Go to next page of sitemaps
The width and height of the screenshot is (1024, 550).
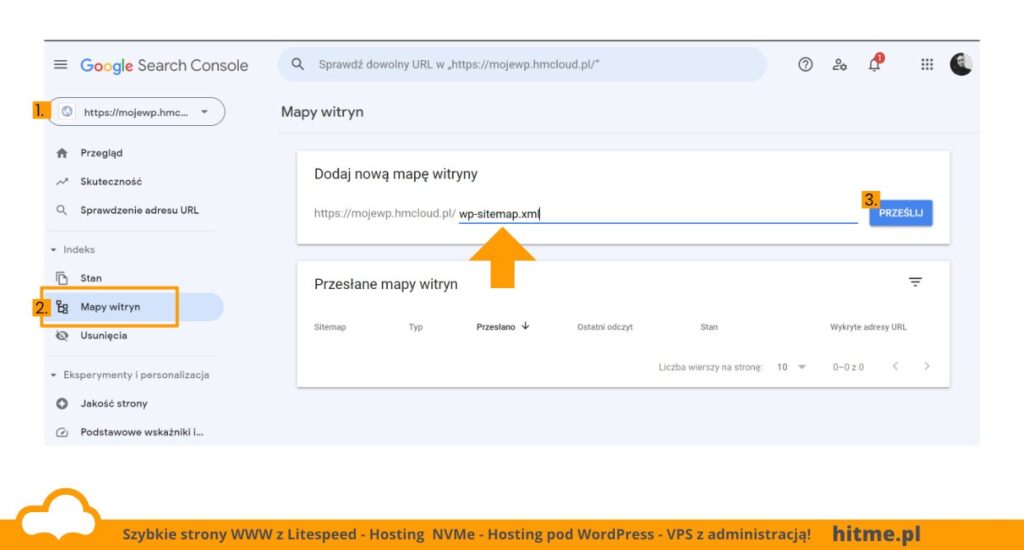point(927,366)
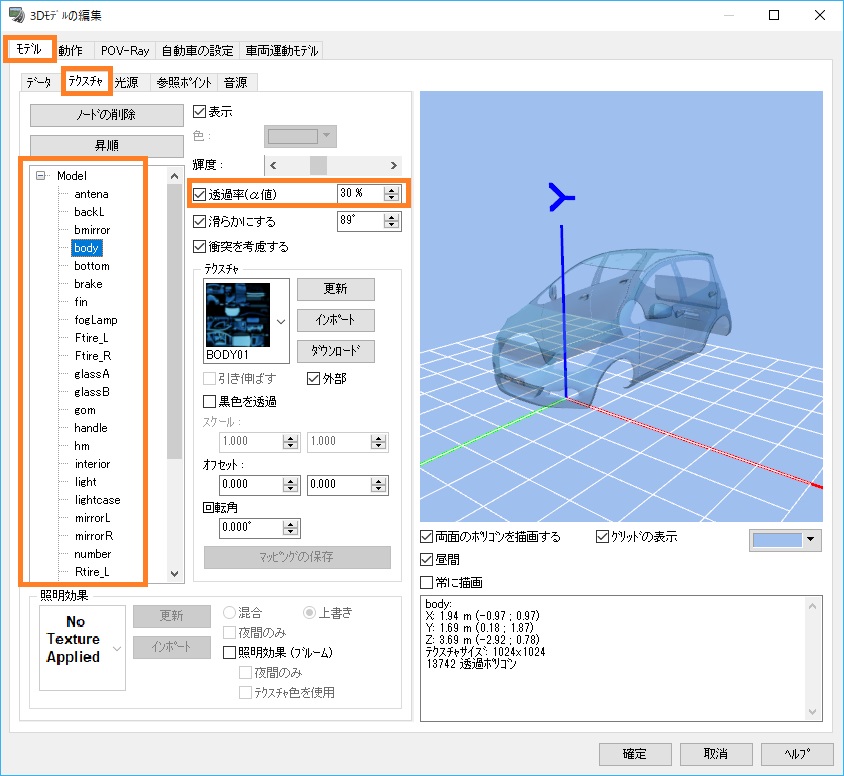The width and height of the screenshot is (844, 776).
Task: Increase rotation angle with up spinner arrow
Action: point(291,523)
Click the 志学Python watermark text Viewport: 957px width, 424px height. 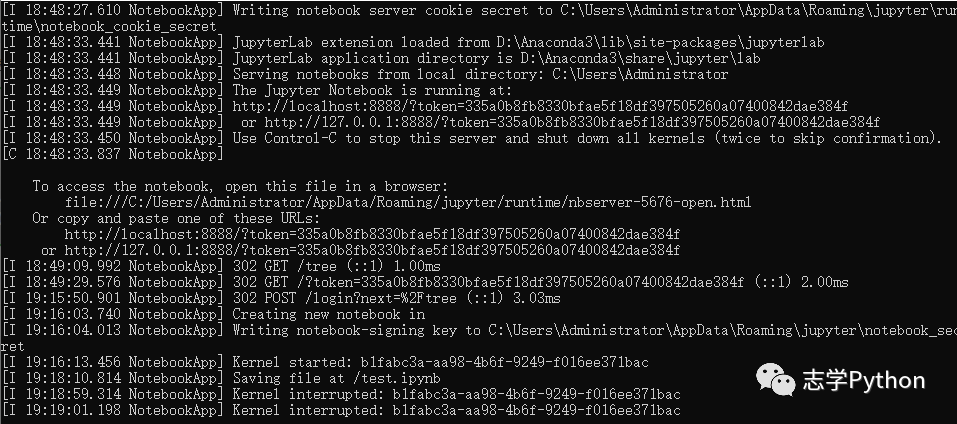[864, 381]
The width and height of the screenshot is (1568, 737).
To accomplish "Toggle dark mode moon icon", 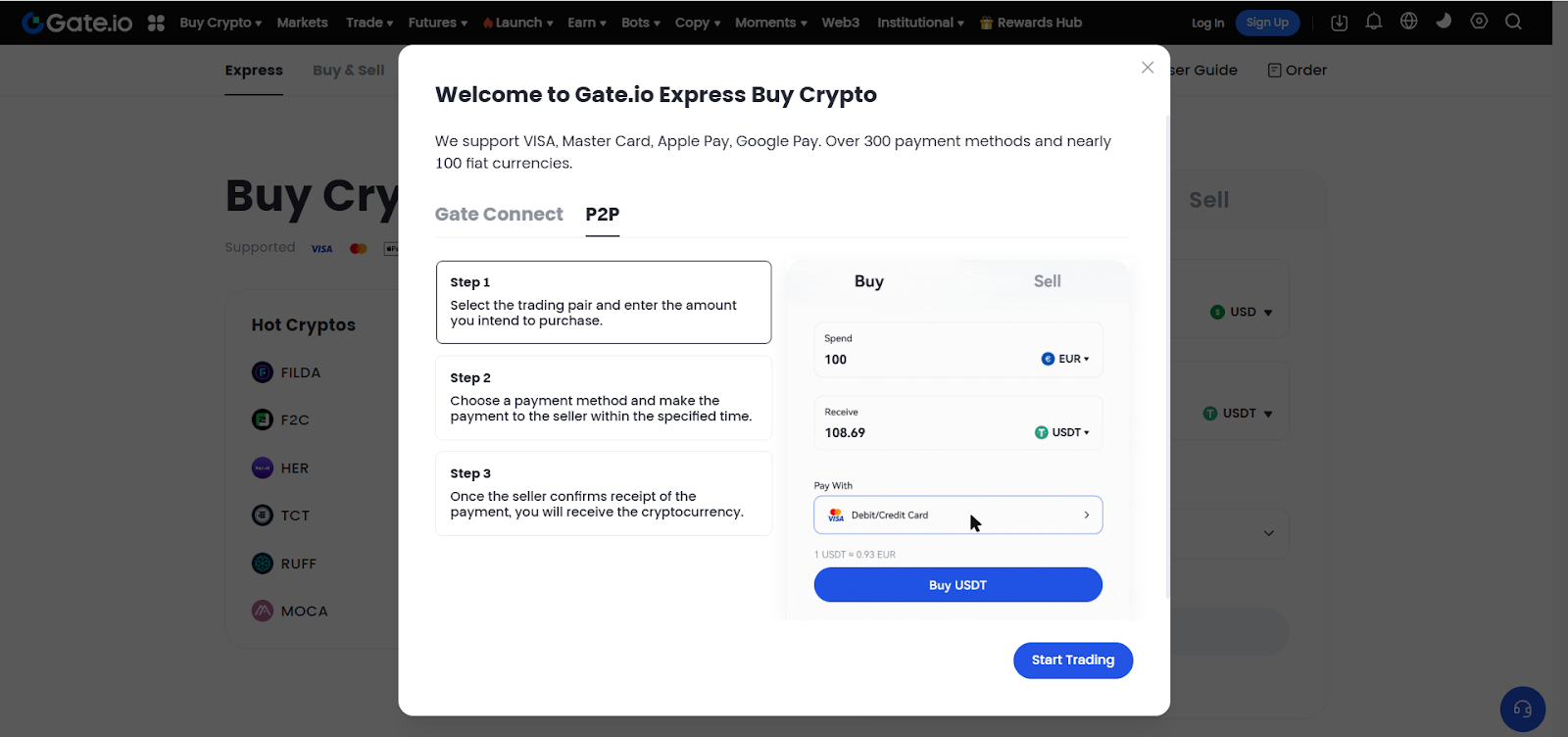I will click(x=1444, y=22).
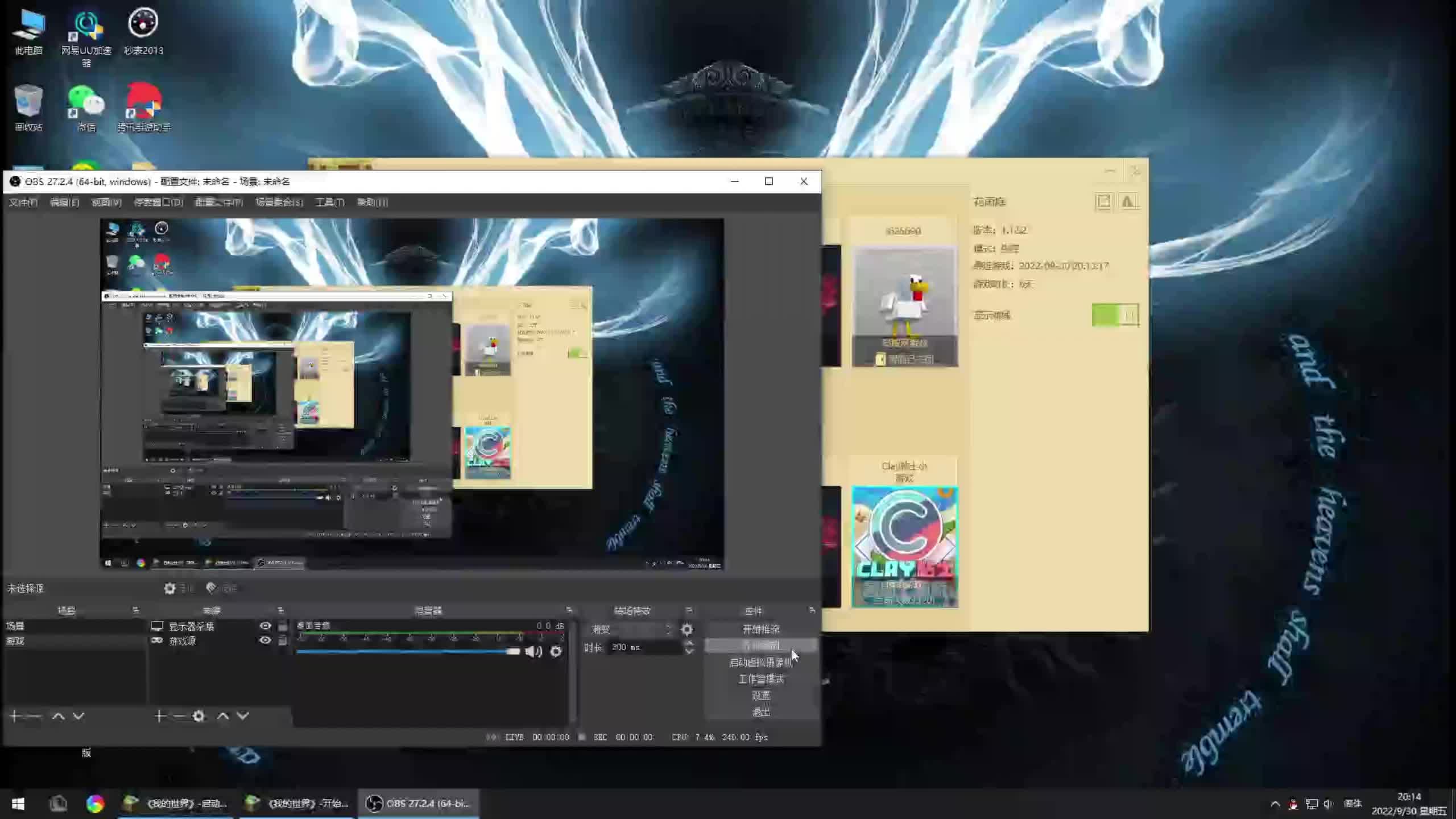
Task: Toggle the green 显示期域 switch
Action: [x=1115, y=315]
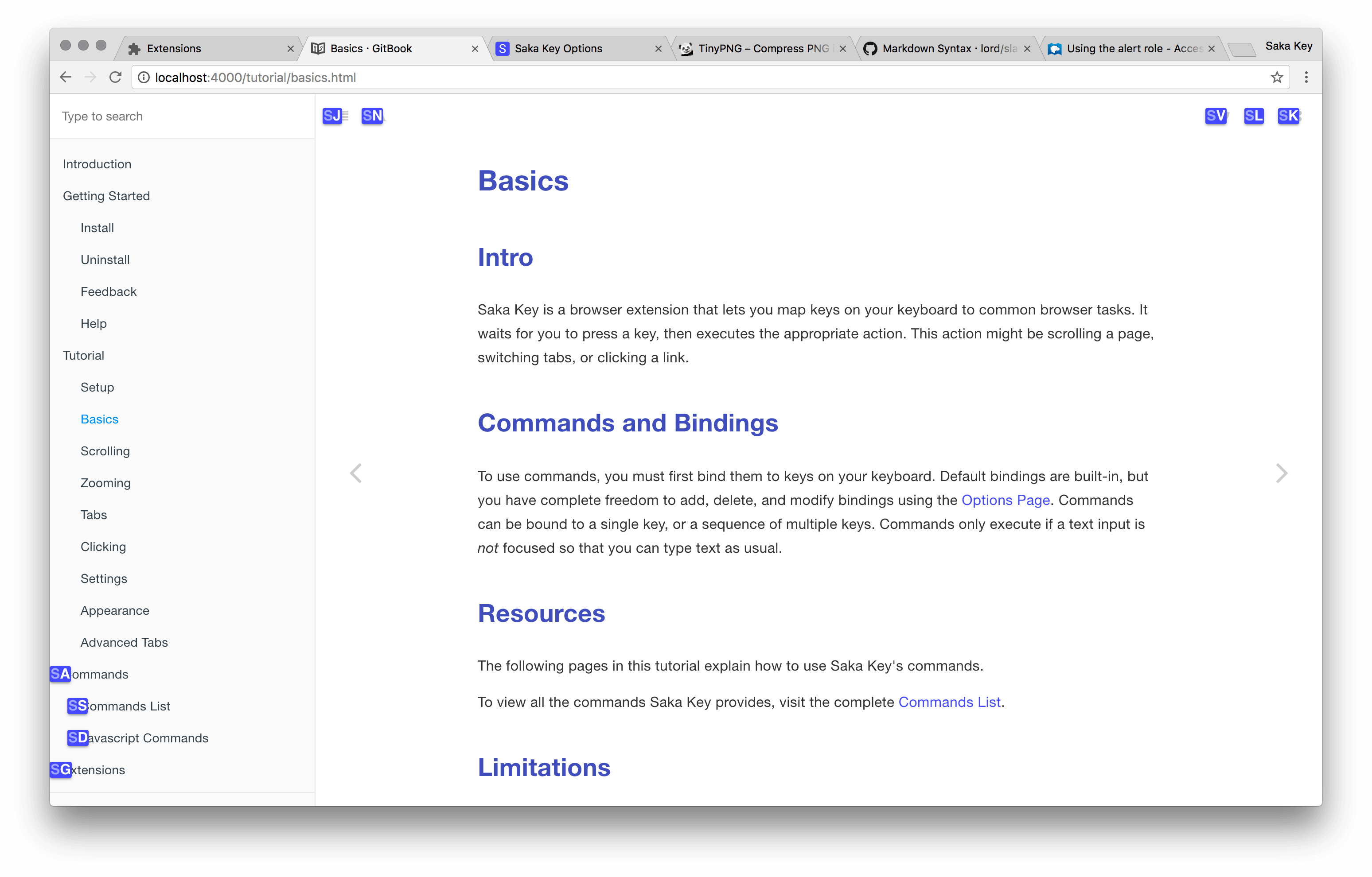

WRITTEN INSTRUCTION:
Copy everything from the start of the material down to the line containing "Action: point(291,523)", switching "next page" to "previous page" and keeping everything else as it is. Leave out the pictures.

THE REPLY:
Go to previous page of sitemaps
The width and height of the screenshot is (1024, 550).
point(927,366)
The width and height of the screenshot is (844, 776).
Task: Increase rotation angle with up spinner arrow
Action: point(291,523)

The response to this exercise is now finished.